*AIM OF THE EXERCISE*
Extend the blog post below on three challenges to secularism, picking up after its last sentence.

*DOCUMENT SEGMENT*
Content starts
Monday, June 01, 2009

Three challenges to secularism

In his interview with John Micklethwait and Adrian Wooldridge, co-authors of God is Back: How the Revival of Religion is Changing the World, journalist Caspar Melville summarizes the authors' three challenges to secularism.
First in line is the secularisation thesis, the argument that religion simply fades away as a natural consequence of modernisation. Not true, argue Micklethwait and Wooldridge. Modernity doesn't usher in secularisation, it actively promotes religious pluralism. They then train their sights on the equally popular notion that religion contaminates all those who subscribe to its bogus myths and stories. Not true, argue Micklethwait and Wooldridge. Religion brings out both the best and worst in man, and secularists need to come to terms with the positive role religions have played in providing meaningful care and support for the oppressed as well as in the nurturing of aspirations for political freedom from Poland to Burma to El Salvador. Secularists should therefore recognise the corollary of these two facts. While it is perfectly appropriate to demand that religionists should accept the separation of church and mosque from state as a guarantee of freedom of conscience for all, secularists should play their part by accepting that religion is here to stay.
There are some problems with these challenges right off the bat.

The first challenge equivocates secularism between the sense of church-state separation on the one hand and atheism or anti-theism on the other hand. The authors endorse the former sense, saying "[I]t is perfectly appropriate to demand that religionists should accept the separation of church and mosque from state as a guarantee of freedom of conscience for all," and the United States "is also a perfect example of how religion can be kept separate from the state."

They instead rebut "the argument that religion simply fades away as a natural consequence of modernisation." I have no idea whether this thesis really is dominant in academia, but it's a stupid idea regardless; its falsity is not just unsurprising, but irrelevant. A much better anti-theist argument is the converse: it is critical to deprecate and marginalize religion in order to further modernization, economic progress, and maximum universal human rights.
Content ends
*EXTRACTED ENTRIES*
Content starts
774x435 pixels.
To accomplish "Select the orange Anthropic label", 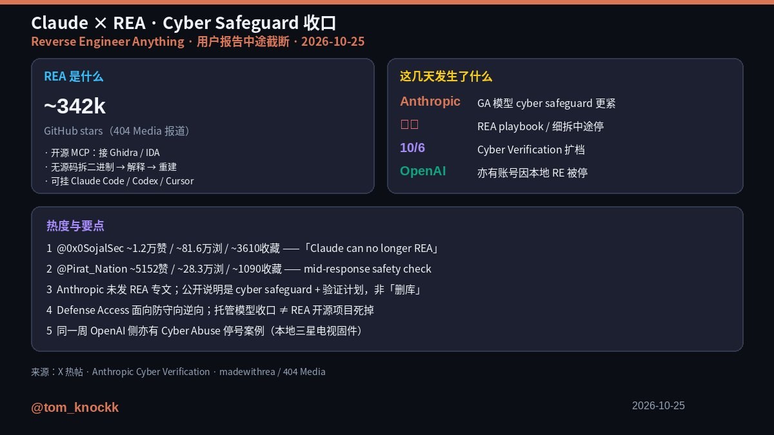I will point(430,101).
Content ends
Content starts
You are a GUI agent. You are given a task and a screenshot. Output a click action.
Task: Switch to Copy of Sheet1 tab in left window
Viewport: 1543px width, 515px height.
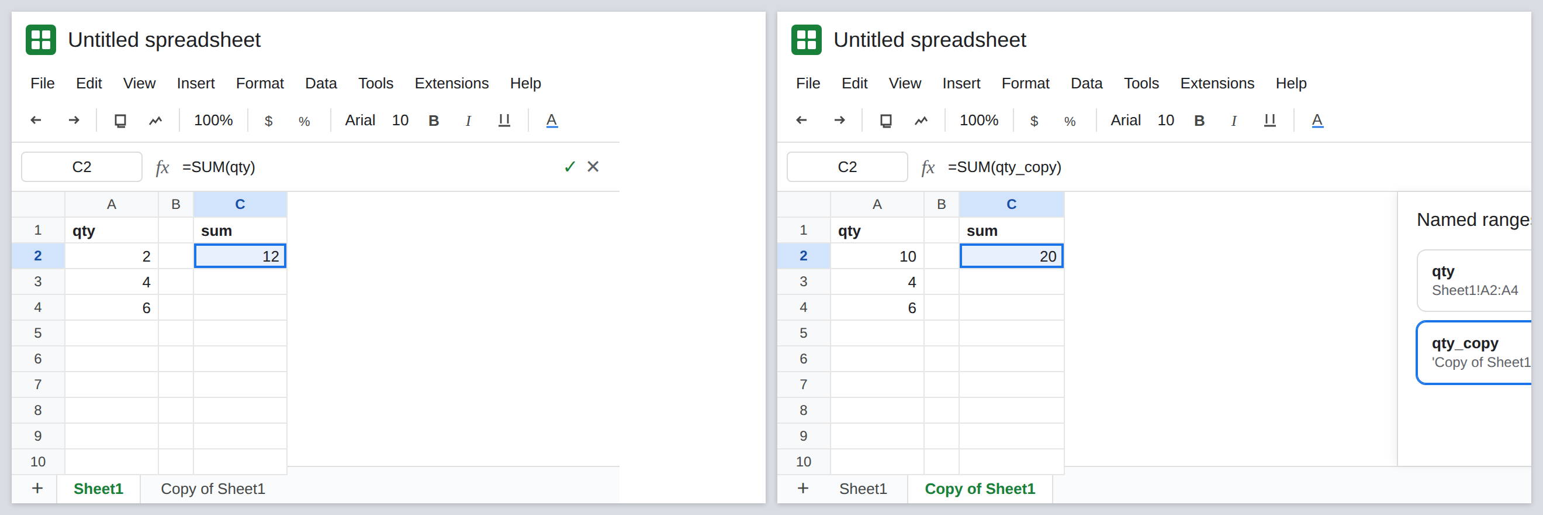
Content ends
Content starts
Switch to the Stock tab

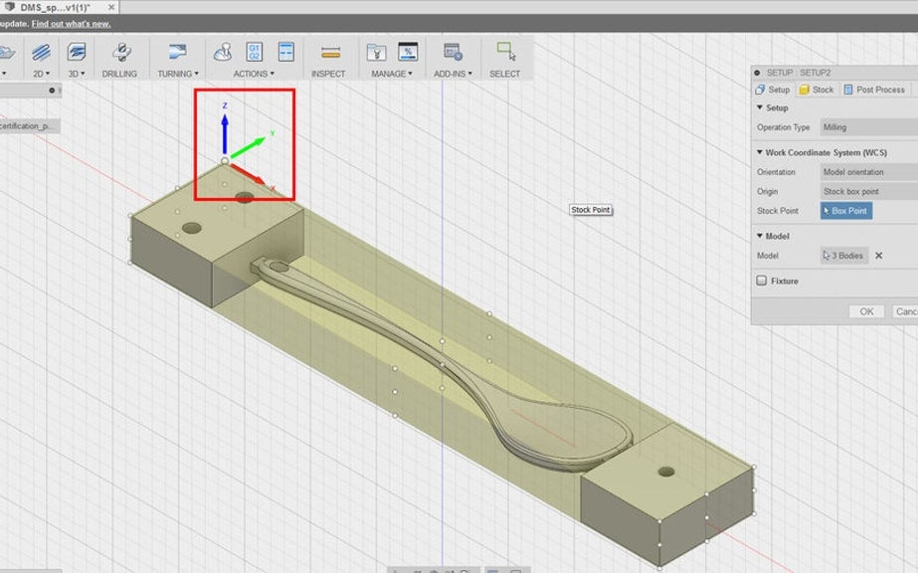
Content ends
*RESPONSE AREA*
They attempt to rebut the notion that "religion contaminates all those who subscribe to its bogus myths and stories" by pointing out that "Religion brings out both the best and worst in man." Again, the better anti-theist argument is not that people do only evil things as a result of religion, but that the same basis — the "bogus myths and stories" believed as facts about the world — underlie both the best and the worst that religion brings out. If we want to eliminate the propensity of religion to bring out the worst in people, then we must necessarily undermine the exact same basis that brings out the best.

This strategy at least not superficially self-defeating: If we can determine the best and worst that religion brings out independently of religious belief, then it should at least be possible to bring out the best without relying on the same basis — "bogus myths and stories" — that also brings out the worst.

Since the preceding two bases are fallacious, the corollary that "secularists should play their part by accepting that religion is here to stay," does not immediately follow. Micklethwait and Wooldridge are furthermore silent on precisely what they demand we secularists and anti-theists accept, and how we should go about accepting it.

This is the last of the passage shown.